- [STATED EXERCISE]: Copy the listing below word for word, from the line with "Viewport: 463px width, 360px height. Task: Click the 163.1" to the line with "(x=19, y=142)", including both of those lines. Leave the pictures out of your copy.

- [THE RECORDS]:
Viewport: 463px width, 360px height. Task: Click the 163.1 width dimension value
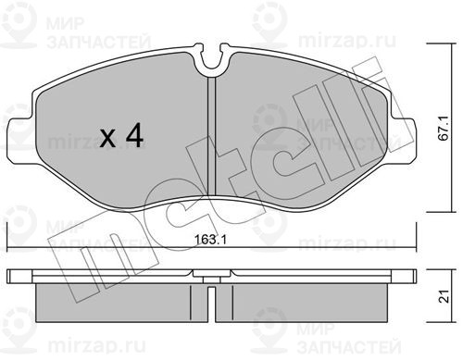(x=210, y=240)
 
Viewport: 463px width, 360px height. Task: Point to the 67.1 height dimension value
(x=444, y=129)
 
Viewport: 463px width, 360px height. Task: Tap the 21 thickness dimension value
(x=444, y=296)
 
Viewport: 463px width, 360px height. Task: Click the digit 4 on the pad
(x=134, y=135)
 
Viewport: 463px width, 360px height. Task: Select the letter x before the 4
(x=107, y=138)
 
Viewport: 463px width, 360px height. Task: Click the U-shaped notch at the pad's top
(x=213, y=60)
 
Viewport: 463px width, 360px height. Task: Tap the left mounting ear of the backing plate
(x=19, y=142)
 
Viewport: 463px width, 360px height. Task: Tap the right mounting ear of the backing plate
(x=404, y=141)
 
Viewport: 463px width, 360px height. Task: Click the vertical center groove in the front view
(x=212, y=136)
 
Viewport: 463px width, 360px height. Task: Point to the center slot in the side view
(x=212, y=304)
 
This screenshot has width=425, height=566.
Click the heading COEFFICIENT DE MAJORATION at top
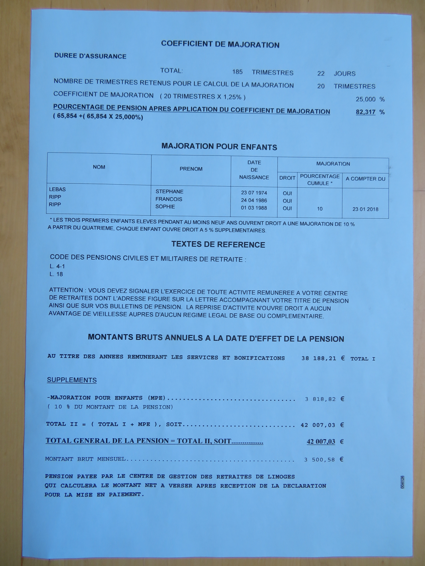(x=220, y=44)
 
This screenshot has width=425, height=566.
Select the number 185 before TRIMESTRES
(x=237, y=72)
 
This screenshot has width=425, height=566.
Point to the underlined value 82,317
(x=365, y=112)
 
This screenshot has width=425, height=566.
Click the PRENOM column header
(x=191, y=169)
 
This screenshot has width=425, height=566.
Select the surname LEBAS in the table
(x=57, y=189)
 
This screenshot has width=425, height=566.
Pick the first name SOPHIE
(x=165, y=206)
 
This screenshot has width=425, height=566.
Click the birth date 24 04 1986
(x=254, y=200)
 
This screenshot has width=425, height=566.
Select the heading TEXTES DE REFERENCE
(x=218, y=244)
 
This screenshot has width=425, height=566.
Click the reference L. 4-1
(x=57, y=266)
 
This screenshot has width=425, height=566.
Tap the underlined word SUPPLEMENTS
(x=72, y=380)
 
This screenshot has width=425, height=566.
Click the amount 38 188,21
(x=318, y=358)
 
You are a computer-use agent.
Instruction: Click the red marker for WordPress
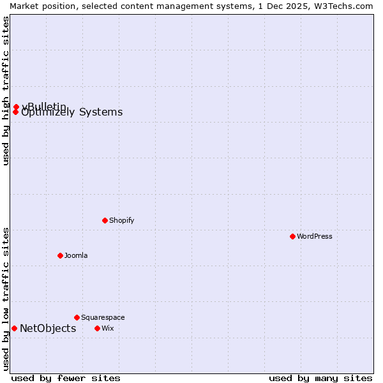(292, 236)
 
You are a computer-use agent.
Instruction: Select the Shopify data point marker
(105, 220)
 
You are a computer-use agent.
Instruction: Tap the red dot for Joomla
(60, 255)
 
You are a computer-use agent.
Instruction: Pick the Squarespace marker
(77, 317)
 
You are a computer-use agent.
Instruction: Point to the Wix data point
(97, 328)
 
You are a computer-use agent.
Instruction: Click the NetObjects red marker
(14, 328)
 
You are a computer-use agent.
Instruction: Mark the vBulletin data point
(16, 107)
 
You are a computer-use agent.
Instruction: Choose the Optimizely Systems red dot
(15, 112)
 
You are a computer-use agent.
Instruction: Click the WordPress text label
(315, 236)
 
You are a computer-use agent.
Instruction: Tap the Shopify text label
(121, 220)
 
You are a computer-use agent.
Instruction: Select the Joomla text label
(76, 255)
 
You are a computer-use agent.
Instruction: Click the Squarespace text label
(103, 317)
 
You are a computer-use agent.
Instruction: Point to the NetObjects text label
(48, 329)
--
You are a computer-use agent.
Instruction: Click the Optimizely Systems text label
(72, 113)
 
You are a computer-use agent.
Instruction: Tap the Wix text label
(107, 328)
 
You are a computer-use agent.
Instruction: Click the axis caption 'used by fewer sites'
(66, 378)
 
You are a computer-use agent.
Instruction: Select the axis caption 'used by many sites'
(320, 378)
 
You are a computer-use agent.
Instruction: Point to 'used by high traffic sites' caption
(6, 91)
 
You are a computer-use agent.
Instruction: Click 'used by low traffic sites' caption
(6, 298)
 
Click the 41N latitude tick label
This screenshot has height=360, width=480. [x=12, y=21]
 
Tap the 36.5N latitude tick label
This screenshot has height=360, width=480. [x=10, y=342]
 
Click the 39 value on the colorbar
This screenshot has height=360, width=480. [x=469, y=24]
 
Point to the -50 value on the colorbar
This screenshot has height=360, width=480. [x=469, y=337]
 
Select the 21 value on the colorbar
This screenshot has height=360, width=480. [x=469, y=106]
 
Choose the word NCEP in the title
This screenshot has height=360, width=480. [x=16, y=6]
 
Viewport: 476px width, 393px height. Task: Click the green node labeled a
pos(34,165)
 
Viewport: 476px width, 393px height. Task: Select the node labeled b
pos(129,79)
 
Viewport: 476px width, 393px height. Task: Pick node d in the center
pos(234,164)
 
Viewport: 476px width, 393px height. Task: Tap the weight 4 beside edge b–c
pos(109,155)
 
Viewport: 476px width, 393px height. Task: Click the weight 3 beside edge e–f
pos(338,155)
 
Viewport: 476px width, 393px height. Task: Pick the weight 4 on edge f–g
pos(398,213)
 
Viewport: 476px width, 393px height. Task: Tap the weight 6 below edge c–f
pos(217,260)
---
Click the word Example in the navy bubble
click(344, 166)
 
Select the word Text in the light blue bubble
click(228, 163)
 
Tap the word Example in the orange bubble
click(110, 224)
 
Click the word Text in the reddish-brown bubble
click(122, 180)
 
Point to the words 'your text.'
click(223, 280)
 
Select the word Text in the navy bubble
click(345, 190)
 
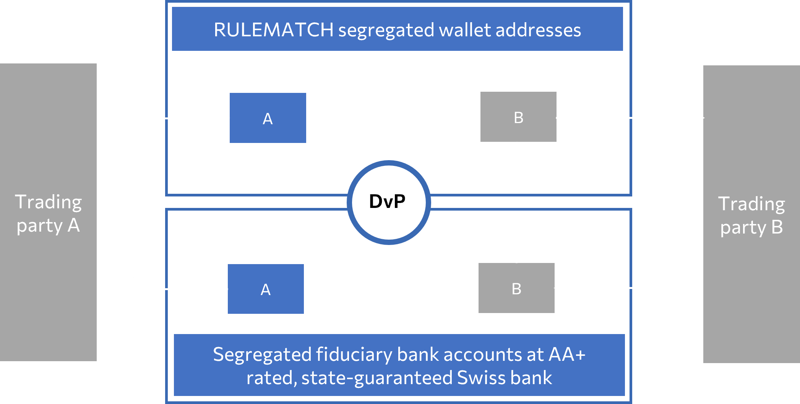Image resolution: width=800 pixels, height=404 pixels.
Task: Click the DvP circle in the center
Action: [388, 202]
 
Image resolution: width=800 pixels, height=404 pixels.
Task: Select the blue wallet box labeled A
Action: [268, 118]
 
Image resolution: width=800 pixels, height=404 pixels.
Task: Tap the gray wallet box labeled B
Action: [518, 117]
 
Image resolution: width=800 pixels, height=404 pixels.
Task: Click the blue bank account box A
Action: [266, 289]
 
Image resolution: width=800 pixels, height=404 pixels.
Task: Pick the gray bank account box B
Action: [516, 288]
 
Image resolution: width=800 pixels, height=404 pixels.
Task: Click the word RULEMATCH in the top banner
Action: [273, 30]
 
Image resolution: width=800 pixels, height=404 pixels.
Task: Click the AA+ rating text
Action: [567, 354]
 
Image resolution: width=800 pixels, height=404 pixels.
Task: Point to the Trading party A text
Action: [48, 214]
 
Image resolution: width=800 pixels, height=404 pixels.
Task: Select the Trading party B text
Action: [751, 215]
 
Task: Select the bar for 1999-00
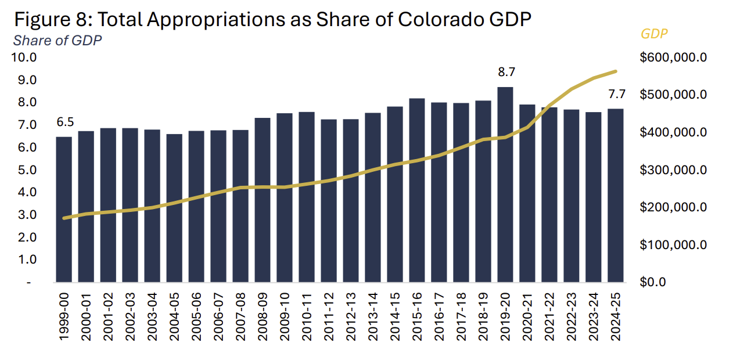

- [RESULT OF THIS EXERCISE]:
Viewport: 463px width, 360px height. Task: Click the 163.1 width dimension value
(x=210, y=240)
 
Viewport: 463px width, 360px height. Task: Point to the 67.1 height dimension value
(x=444, y=129)
 
Viewport: 463px width, 360px height. Task: Tap the 21 thickness dimension value
(x=444, y=296)
 
Viewport: 463px width, 360px height. Task: Click the digit 4 on the pad
(x=134, y=135)
 
Viewport: 463px width, 360px height. Task: Select the letter x before the 4
(x=107, y=138)
 
Viewport: 463px width, 360px height. Task: Click the U-shaped notch at the pad's top
(x=213, y=60)
 
Viewport: 463px width, 360px height. Task: Tap the left mounting ear of the backing plate
(x=19, y=142)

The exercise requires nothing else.